Wednesday, February 13, 2019

OMG Plot Hoarder Revealed!


One of my favorite ways to fight the nagging of procrastination and get my blood flowing is to go back and read over past manuscripts. Although I am not sure you could really call them that-- more like attempts at manuscripts. 

In reading them it is easy to see at times how far I have come, it is also easy to see how far I have yet to journey. One of the funniest things I've found in past tales is my inability to not put something into the folds of the tale. I had to have everything and the kitchen sink in there. Every piece, scrap and tiny bit of any tale I had ever found in the past was wrapped into this monster of a project.

Then it hits me, like two-ton A&E commercial, I am a hoarder! I am a plot hoarder. Yes me, I have a writing disease that causes me to writing without focus! I take everything I have piled up, the millions of ideas, I gathered as a yearling artist, and crammed them all into one little slip of a story. 

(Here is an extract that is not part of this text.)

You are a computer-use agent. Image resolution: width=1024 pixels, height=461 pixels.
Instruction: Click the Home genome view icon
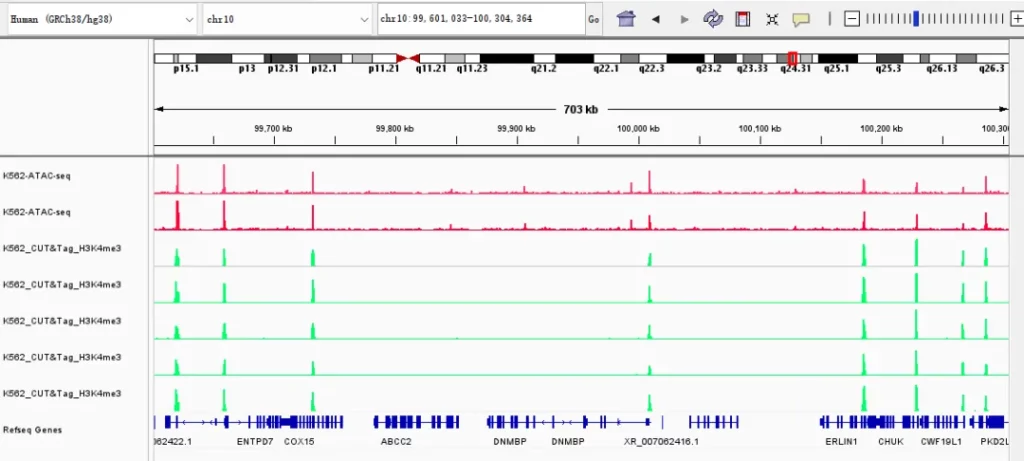pos(626,19)
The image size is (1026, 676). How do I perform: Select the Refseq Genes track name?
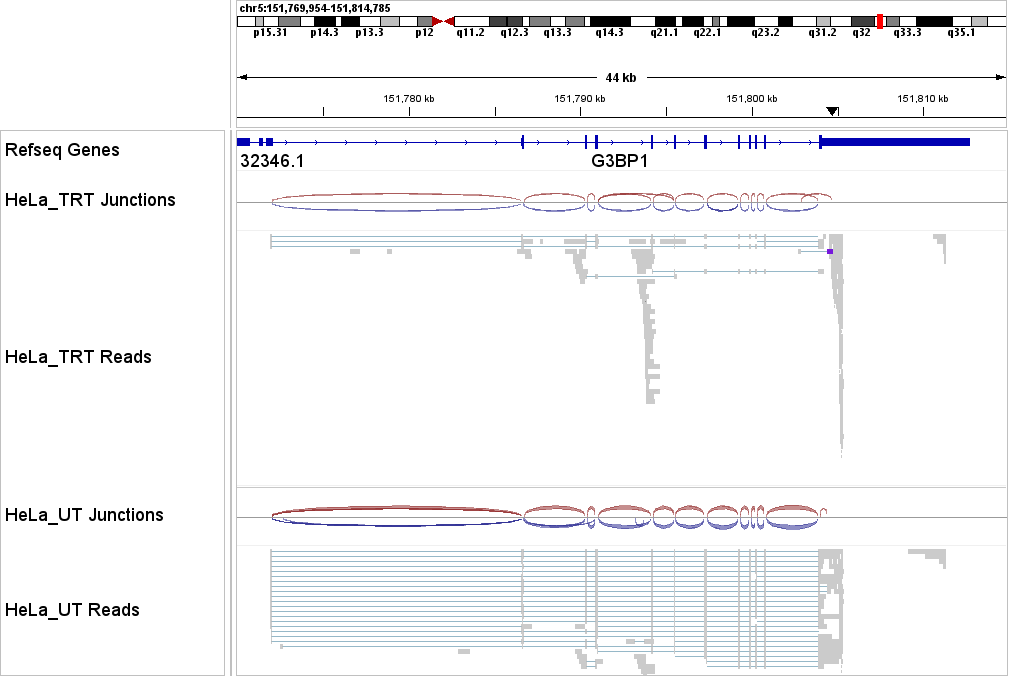(65, 150)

There are several reasons for this as I now realize, one being the lack of an overall theme. Theme was always the word that makes me wince, it is the one aspect within the confines of writing dogma that I had more or less rejected. It wasn’t until recently, via a Kristen Lamb blog, specifically about ‘getting primal with your plot’, that I smoothed my ruffled feathers about what it means to have a theme. Kristen made me realize, that I was making it more complex than it actually was. I was simply getting in my own way because I didn’t get it and my writing showed it. 

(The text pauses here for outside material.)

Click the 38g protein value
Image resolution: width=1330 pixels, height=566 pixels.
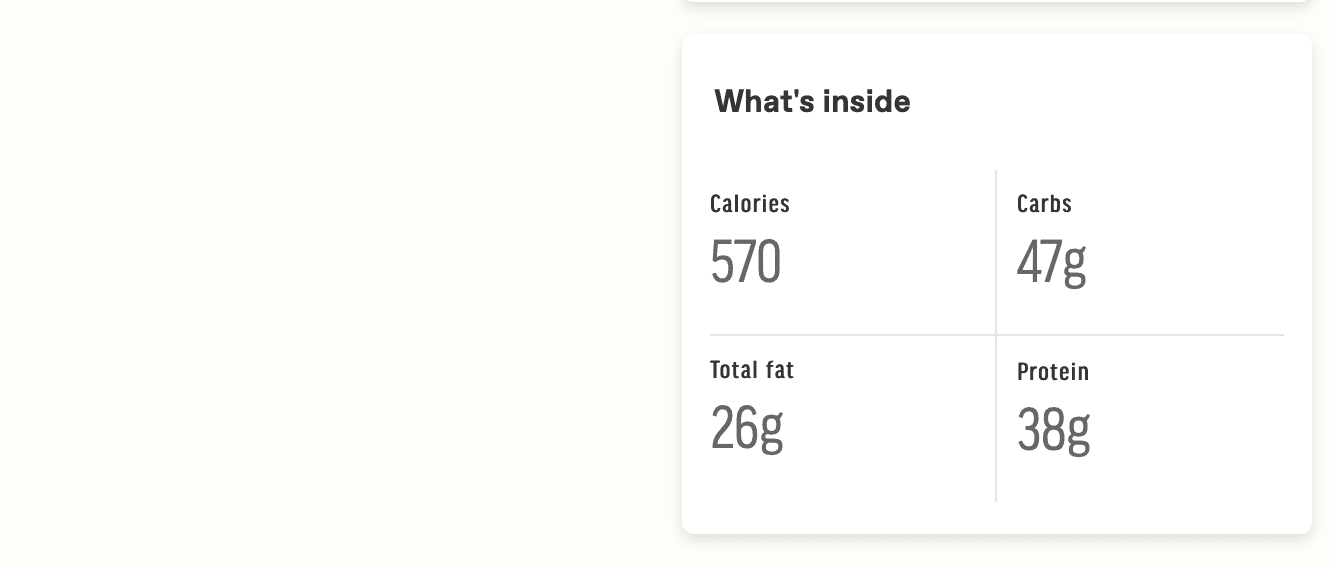tap(1053, 431)
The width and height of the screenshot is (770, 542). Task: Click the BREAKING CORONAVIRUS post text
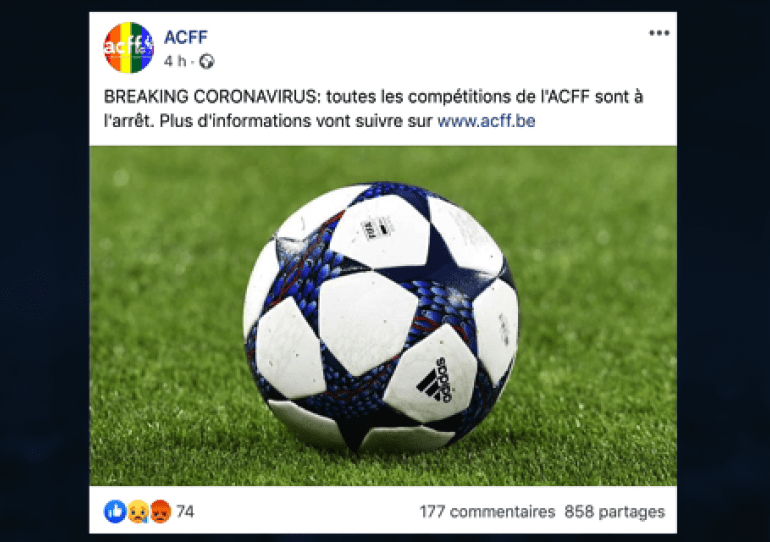click(373, 108)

When people would ask me what my book was about I would in effect get tongue tied and not be able to say anything in response. I was of the thinking that I was too close to the plot, the characters, the way they all co-existed in my little brain there was no way for me to sum up the theme of the book in just a few words. BUZZ!  Wrong Answer!

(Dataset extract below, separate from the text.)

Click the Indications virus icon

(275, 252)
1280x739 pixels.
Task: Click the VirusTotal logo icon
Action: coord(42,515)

The truth is that I couldn’t sum it up because it was a jumbled fracking mess, with no structure. I, in my infinite ignorance, was making it too difficult trying to throw every plot twist, and ah moment into a story that in fact closely resembled the blob. Why was I making it so difficult? Why couldn’t I just see that I needed a theme, cut everything else away and be done with it?

First off, I was a know it all, young, writer, who thought there was nothing anyone could teach her that she didn’t already know. I am a natural after all. NOT!  

Solution? Boil it down. Go primal, rip away all of the extra crap and what is left? Usually a single word or two. To illustrate my point, I will use my own books as the examples.

Trust Me – Serenity Lost                      Family Loyalty/Love / Don’t get killed
Trust Me – Veiled Deception                 Don’t Die / Love / Protect loved ones
Trust Me – Jaded Promises                   Revenge / Love /Protect Loved Ones
Tarot Series – Shockwave                    Love / Vengeance      
Tarot Series – Backlash                        Love / Protect Loved Ones/ Survive
Tarot Series – Fallout                           Love / Survive
You Never Could Be                             Love / Sex / Trust
Little Angels                                        Love/ Trust / Don’t Die


That’s it, too easy right? Well no it really isn’t.  If you take these words and use them as your compass you will be able to in turn focus your manuscript and rip away all of the useless crap. Now, don’t so nutz and start deleting everything! Please don’t! Yes this is an aspect of my hoarding I will not release. If it made it to the page it is worth the ink. Maybe not now, but it will fit in somewhere, someday. Alright back to our little experiment. The ultimate self test is to translate the categories to the story plot, right? Okay we will try one. Little Angels – FBI Agent falls in love with her partner / FBI Agent cannot trust anyone while undercover / FBI Agent has to bring down the bad guys and not die. Hot Damn it worked!

See, it works! I dare you to prove me wrong! And or to test your own manuscripts, how focused are your plots? Can you complete the challenge?